Extinction Rebellion protesters block Melbourne's King Street (Image: AAP/Erik Anderson)

It’s only a little over four months since Australia’s traditional media was waving the banner of freedom of expression in response to the AFP raids on journalists at News Corp and the ABC. Now, too many in the media are happy to sit back and watch while that same banner is hurriedly pulled down in the attack on Extinction Rebellion.

One minute, freedom of expression is fundamental. Next minute, well, free movement of traffic is much more important.

Some media commentators have gone further, using their platforms to deny the right of climate change demonstrators to use peaceful assembly as their own platform for free speech. Most spectacular was Kerri-Anne Kennerley’s suggestion — “in jest” apparently — that the demonstrators be treated as speedbumps or put in jail and not fed.

Of course, trolling to whip up outrage — both for and against something — is central to the business model of old media. But shrugging off the Extinction Rebellion demonstrators’ rights to freedom of expression directly undermines the demand for freedom of expression for journalists. It transforms “freedom of the press” from a fundamental human right to a self-serving professional privilege. Given public attitudes to journalists, it’s impossible to build public support for change on such a narrow foundation.

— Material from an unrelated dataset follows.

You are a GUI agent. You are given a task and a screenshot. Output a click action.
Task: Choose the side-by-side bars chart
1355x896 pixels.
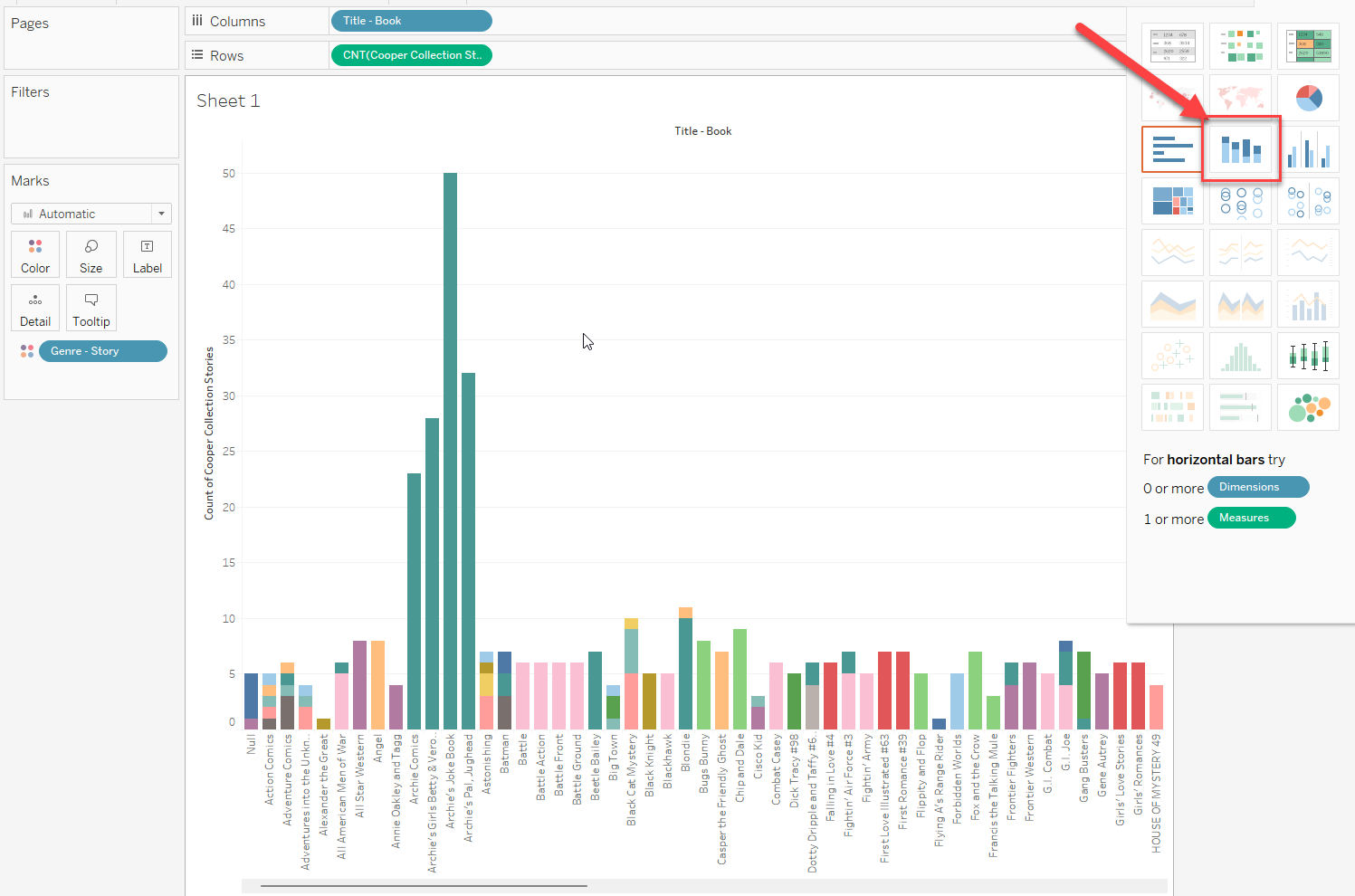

Although the traditional outrage media has led the charge against Extinction Rebellion, not all journalists have joined in. For example, The Advertiser’s Tory Shepherd suggested the government might want to crack down on an upcoming neo-Nazi gig before going after climate change activists. Even The Daily Telegraph’s “undercover bee” couldn’t find much more to be outraged about; their main criticism was that the mock die-in felt like a Year 9 drama class.

This kind of media response to disruptive demonstrations is not new. Back in 1970, The Age editorialised over the anti-Vietnam moratorium sit-down in Bourke Street with what now reads as hilarious pompous spluttering: “It obstructs people in pursuit of their own, private, problems; it interferes with traffic; it places on the police force the very serious responsibility for defining the fine distinction between lawful and unlawful demonstration”.

It goes on, verging on 21st century concern-trolling: “ Indeed, it is just possible that the main impact of the Moratorium, and the technique of dissent it dignified, has hardened community opinion against the political bias of the dissenters. It is certainly true that political issues are being forgotten in the growing controversy over law and order. Governments now feel sufficiently alarmed, and sufficiently confident of public support, to instigate new laws with undertones of repression”.

Notoriously, eight years later, The Sydney Morning Herald doxxed gay-rights demonstrators arrested in Sydney in the founding Mardi Gras protest, publishing their names, addresses and occupations. In 2016, the masthead’s editor-in-chief Darren Goodsir apologised.

Right down to the demand to prioritise traffic flow, The Age’s words from almost half a century ago could just as easily be found across Australia’s traditional media last week. Even Kennerley’s “speedbumps” crack had its roots in NSW premier Robert Askin’s quip to US president Lyndon Johnson about anti-war protesters: “run the bastards over”.

There’s a certain wilful blindness in demanding the right to say whatever you like if you’re being paid as a professional reporter or commentator, while dismissing or denying that very same right to people who volunteer to march in the street with theatrical expressions about climate change. It’s a blindness that sees too many in the media treat freedom of the press as though it were the only right that matters, as an all-encompassing stand-in for — rather than a subset of — freedom of expression.

Perhaps it needs a return to basics. The underpinning principle in article 19 of the Universal Declaration of Human Rights says: “Everyone has the right to freedom of opinion and expression; this right includes freedom to hold opinions without interference and to seek, receive and impart information and ideas through any media”.

Too often, journalists forget that article 20 is just as important: “Everyone has the right to freedom of peaceful assembly and association”.